A imprensa registrou ainda que a discussão ocorreu no Restaurante Flórida, na Praça Mauá, e que o estabelecimento informou que o segurança não era contratado do restaurante. A informação abre hipóteses como terceirização, atuação informal na área ou outra forma de prestação de serviço, aspectos que podem ser aprofundados conforme a instrução do processo e eventuais apurações paralelas.
Repercussão: “a fome não é crime”
O caso provocou repúdio de entidades e do poder público. Em nota oficial, o Comitê Intersetorial de Acompanhamento e Monitoramento da Política Nacional para a População em Situação de Rua (CIAMP-Rua Nacional) classificou o episódio como violação de direitos humanos e reforçou: “A fome não é um crime. Comer é um direito.” O documento também aponta a vulnerabilidade extrema de quem vive nas ruas e critica a naturalização da violência quando o gatilho do conflito é a busca por alimento.
“Quando a sociedade aceita que alguém pode ser agredido por pedir comida, ela está aceitando que a fome e a pobreza sejam tratadas como delito. Isso é inadmissível em qualquer democracia”, completa Adriano Dias, da ComCausa.

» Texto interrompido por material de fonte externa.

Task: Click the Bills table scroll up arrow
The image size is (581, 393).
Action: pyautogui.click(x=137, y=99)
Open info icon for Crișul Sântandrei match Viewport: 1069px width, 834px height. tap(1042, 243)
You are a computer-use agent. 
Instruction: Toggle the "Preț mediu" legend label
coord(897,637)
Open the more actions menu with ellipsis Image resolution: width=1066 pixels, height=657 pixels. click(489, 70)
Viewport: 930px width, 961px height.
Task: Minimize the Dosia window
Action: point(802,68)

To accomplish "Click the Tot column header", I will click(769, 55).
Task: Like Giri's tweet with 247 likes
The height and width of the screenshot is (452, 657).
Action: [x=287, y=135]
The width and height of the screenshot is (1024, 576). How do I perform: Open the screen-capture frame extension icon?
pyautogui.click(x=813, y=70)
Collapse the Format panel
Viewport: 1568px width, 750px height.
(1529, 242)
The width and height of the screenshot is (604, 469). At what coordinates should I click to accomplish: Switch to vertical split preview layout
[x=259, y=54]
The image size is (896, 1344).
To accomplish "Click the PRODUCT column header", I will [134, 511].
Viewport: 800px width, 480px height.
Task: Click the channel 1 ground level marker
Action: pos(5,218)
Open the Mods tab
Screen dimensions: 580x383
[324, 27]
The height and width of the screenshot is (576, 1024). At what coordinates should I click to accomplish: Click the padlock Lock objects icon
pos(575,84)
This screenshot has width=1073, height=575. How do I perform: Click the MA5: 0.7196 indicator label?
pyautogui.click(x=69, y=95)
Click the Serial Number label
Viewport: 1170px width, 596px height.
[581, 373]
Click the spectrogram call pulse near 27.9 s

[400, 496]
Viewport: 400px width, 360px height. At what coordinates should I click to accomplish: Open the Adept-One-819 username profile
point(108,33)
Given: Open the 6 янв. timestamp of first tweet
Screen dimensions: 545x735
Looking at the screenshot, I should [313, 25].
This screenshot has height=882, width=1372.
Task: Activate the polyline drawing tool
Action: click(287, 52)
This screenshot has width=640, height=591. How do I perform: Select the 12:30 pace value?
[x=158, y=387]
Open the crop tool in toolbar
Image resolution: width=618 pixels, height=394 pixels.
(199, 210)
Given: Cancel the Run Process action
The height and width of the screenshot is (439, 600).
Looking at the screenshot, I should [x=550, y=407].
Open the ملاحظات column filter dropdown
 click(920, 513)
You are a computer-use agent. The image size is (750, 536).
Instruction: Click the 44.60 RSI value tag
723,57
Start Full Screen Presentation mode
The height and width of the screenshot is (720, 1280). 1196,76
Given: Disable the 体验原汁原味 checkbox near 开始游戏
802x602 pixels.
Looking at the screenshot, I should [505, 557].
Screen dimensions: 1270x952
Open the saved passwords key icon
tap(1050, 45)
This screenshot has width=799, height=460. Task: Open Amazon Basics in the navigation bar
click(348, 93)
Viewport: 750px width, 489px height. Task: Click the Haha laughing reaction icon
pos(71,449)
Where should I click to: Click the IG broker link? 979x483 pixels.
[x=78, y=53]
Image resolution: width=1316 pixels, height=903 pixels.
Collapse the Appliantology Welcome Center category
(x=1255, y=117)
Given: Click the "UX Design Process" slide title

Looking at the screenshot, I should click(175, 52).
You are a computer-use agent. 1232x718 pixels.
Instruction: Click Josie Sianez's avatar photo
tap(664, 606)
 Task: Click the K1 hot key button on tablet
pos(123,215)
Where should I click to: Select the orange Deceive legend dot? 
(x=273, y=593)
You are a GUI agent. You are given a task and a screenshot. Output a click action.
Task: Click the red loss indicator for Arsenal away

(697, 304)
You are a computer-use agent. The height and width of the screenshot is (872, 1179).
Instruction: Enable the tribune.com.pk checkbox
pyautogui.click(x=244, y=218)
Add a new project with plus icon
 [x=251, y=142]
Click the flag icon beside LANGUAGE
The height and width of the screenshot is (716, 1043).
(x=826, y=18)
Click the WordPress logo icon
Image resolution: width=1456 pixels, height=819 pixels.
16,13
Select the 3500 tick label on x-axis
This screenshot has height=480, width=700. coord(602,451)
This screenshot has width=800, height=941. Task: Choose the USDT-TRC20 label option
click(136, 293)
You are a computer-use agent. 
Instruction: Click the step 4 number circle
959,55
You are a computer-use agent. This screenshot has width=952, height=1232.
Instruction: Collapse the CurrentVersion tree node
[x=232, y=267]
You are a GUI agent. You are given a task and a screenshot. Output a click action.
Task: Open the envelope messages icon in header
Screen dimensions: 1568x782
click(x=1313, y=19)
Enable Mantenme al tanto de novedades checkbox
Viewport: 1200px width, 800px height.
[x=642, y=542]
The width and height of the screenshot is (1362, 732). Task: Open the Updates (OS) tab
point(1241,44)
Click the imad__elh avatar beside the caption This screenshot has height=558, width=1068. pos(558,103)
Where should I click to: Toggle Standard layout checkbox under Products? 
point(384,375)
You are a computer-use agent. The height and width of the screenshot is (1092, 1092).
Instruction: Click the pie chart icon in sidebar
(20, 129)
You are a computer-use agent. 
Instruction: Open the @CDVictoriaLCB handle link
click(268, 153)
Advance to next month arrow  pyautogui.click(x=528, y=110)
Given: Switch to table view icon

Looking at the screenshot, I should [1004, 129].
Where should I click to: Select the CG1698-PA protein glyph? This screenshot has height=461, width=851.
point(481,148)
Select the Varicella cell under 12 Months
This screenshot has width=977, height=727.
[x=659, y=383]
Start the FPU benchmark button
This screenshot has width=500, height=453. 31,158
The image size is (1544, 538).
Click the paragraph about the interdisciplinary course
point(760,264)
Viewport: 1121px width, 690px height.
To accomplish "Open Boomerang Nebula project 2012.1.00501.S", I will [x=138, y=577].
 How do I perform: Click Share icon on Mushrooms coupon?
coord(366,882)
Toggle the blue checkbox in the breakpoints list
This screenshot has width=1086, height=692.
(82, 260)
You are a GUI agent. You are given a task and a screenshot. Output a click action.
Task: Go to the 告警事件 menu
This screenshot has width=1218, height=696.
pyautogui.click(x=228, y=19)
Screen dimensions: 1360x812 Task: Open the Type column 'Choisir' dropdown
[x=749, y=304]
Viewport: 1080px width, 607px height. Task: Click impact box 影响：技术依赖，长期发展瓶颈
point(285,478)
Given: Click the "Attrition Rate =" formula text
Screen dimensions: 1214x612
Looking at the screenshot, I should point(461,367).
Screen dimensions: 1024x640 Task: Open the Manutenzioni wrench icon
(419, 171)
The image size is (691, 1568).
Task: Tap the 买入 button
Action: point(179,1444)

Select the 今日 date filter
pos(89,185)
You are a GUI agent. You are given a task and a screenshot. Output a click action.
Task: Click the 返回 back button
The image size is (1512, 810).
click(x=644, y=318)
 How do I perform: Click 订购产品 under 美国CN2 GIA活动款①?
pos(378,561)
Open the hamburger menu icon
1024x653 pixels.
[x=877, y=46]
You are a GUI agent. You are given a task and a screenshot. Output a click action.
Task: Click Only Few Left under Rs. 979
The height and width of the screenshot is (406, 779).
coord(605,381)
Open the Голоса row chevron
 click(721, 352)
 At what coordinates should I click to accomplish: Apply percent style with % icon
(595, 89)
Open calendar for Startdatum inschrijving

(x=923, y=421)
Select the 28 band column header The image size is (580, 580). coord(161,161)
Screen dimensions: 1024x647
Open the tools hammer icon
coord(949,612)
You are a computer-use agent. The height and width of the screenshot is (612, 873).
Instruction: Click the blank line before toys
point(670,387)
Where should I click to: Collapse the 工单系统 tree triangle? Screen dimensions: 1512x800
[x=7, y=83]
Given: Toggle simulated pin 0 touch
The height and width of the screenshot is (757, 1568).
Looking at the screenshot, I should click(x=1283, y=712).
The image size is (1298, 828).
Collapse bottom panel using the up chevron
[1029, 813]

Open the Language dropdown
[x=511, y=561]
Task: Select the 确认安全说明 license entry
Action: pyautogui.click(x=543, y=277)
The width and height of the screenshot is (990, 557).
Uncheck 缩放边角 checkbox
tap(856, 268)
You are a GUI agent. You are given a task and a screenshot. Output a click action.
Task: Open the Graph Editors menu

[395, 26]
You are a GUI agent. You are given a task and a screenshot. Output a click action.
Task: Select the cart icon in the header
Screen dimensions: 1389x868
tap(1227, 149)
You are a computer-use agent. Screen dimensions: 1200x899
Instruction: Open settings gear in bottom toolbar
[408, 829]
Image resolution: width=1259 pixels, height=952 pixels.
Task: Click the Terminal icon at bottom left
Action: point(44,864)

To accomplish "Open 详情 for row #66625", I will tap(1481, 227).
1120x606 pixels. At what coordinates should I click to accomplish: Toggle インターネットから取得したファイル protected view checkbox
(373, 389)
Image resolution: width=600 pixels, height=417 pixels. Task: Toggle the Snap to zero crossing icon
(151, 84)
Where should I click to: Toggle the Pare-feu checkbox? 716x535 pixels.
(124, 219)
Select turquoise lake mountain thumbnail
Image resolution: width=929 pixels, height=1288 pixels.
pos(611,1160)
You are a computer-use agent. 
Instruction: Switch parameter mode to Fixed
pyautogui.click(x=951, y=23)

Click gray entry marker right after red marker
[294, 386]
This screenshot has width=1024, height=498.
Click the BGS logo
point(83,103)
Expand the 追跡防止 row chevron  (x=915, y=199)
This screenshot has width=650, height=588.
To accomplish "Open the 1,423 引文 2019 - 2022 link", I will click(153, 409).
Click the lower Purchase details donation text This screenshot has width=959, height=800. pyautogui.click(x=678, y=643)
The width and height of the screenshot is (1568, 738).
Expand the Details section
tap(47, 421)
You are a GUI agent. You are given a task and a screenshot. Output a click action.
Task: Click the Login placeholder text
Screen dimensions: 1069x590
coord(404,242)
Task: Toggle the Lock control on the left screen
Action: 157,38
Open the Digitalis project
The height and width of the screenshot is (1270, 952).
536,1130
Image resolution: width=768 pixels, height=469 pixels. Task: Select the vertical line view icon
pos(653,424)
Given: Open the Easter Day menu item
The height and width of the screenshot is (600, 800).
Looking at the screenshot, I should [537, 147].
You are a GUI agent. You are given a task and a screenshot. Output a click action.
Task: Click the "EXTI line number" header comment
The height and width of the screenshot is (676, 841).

Por que o caso vai ao Tribunal do Júri
No Brasil, homicídios dolosos — quando há intenção ou assunção do risco de matar — são julgados pelo Tribunal do Júri. O processo passa por fases até chegar à sessão plenária, quando sete jurados decidem se o réu deve ser condenado ou absolvido. A realização do júri indica que o caso avançou para a etapa em que a Justiça entendeu haver elementos para o julgamento pelo conselho de sentença.
Movimentos e redes de apoio divulgaram que o caso irá a júri popular em 3 de fevereiro, às 14h, no Tribunal de Justiça do Rio de Janeiro, 2ª Vara Criminal, Av. Erasmo Braga, 115, Centro. Como pautas podem sofrer alterações por razões processuais, é recomendável confirmar a pauta oficial do dia.